My dad retired this year and decided he wanted to walk the Camino de Santiago this spring to jump start this new season in his life. After a year of training and 35 days on the trail across northern Spain (which felt like 35 years to my mom!), he just arrived home again last weekend!!
After walking over 800 kilometres I figured he deserved a nice big piece of chocolate layer cake as our family celebrated his Camino victory and his return home. And if you know my dad you know how much he LOVES chocolate cake. I
made this chocolate layer cake in his honour and, true to form, he loved it. And what’s not to love?
The chocolate layer cake is moist and tender with a deep, dark chocolate flavour and it’s frosted with the easiest chocolate buttercream you’ll ever make!
This has been my stand-by chocolate cake recipe for many years and it has never ever failed me. I think you’ll love it, too!
Looking for more delicious cake recipes? Make a Salted Caramel Pudding Cake or a Lemon Raspberry Glazed Bundt Cake!
NEVER MISS A POST! FOLLOW ME ON:
FACEBOOK | PINTEREST | INSTAGRAM | TWITTER
I’ve modified this recipe several times over the years to achieve the perfect flavour and an ideal texture that stands up to buttery frosting. The original recipe was passed on from a friend and you can find it here. The buttercream recipe is my own.
Chocolate Layer Cake Ingredients
For the cake:
- 1 3/4 cups all-purpose flour
- 1 1/2 cups white sugar
- 1/2 cup brown sugar (packed)
- 1 cup cocoa powder (dutch processed is best)
- 1 1/2 tsp baking powder
- 1 1/2 tsp baking soda
- 1 tsp sea salt
- 1 1/4 cups low-fat buttermilk
- 1/2 cup vegetable oil
- 1 tsp vanilla
- 2 large eggs
- 1 cup boiling water
For preparing the cake pans:
- 2-3 tsp butter
- 2 tbsp all purpose flour
For the buttercream frosting:
- 1 cup unsalted butter (at room temperature)
- 3 cups powdered sugar (icing sugar)
- 1/2 cup cocoa powder (dutch processed is best)
- 3 tbsp whole milk
To make:
Start by preheating your oven to 350 degrees Fahrenheit.
Next, prepare two 9-inch cake pans by greasing them well with 2-3 tsp butter or margarine and “flouring” them using 2 tbsp of flour. Many professional bakers suggest using cocoa powder to “flour” cake pans being used for chocolate cake, but I’ve had bad luck with this method a few times. If I’m going to frost the cake (which I am in this case), I flour the pans with all purpose flour and make sure to tap out as much of the excess flour as I can; you only want a very thin layer to coat the inside of the cake pans so it disappears as the cakes bake.
After the cake pans are greased and floured, measure the flour, white sugar, brown sugar, cocoa powder, baking soda, baking powder and sea salt into a large mixing bowl through a sieve or flour sifter. This will help prevent lumps in the dry ingredients.

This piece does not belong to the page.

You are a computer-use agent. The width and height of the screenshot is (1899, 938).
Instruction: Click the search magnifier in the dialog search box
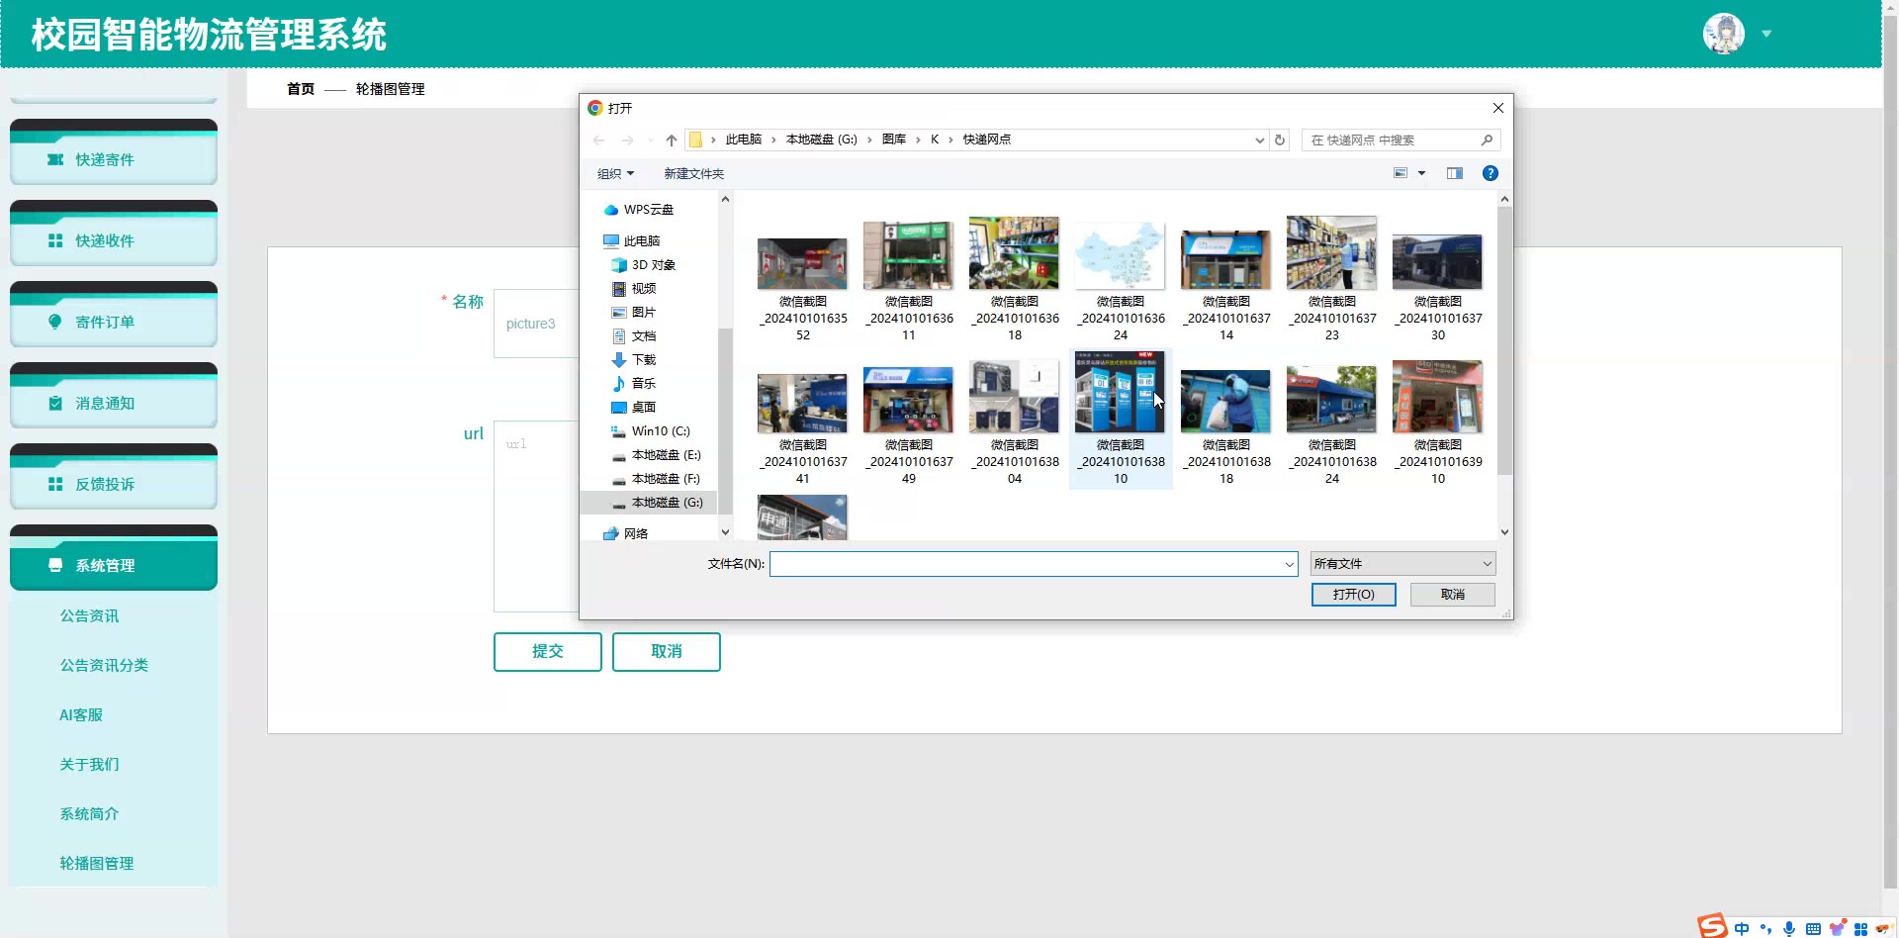pyautogui.click(x=1487, y=141)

Once you’ve pushed the dry ingredients through the sieve, give the mixture a stir with a wire whisk to combine all the ingredients.
To a separate bowl, add the buttermilk, vegetable oil, eggs, and vanilla and whisk them together with a fork.
Now is a good time to set your kettle to boil some water. You’ll need 1 cup.
Dump the wet ingredients into the dry ingredients and stir them together with a rubber spatula to combine.
You’ll be left with a thick, scraggly batter, but don’t fret! You’re about to add the secret ingredient…
Switch to a wire whisk and very slowly pour 1 cup of boiling water into the cake batter. Add 1/4 cup of the boiling water first, whisk it in well, and then slowly add the rest. This will bring the temperature of the mixture up slowly and prevent any clumps of batter from being “cooked” by the heat of the water. Be sure to whisk the mixture gently and constantly as you add the water.
You’ll be left with a beautiful cake batter!
Pour the cake batter evenly into your prepared 9-inch cake pans.
Bake at 350 degrees Fahrenheit for about 30-35 minutes. After 30 minutes, if the cakes appear to be done, test the middle of one with a toothpick. If a toothpick inserted into the middle comes out pretty much clean, the cakes are done!
It’s important to let the cakes cool about half-way in their pans. This will help the cakes pull away from the sides of the pan naturally and they’ll be much easier to get out!
After they’ve cooled significantly, place a wire rack upside down over the top of each cake pan. Invert the cake pan and the cakes should slip right out, upside down, onto the wire racks. Leave them like this to cool completely.
Once the cakes have cooled completely to room temperature, wrap them in plastic wrap and refrigerate them for at least 2 hours (overnight is fine too!).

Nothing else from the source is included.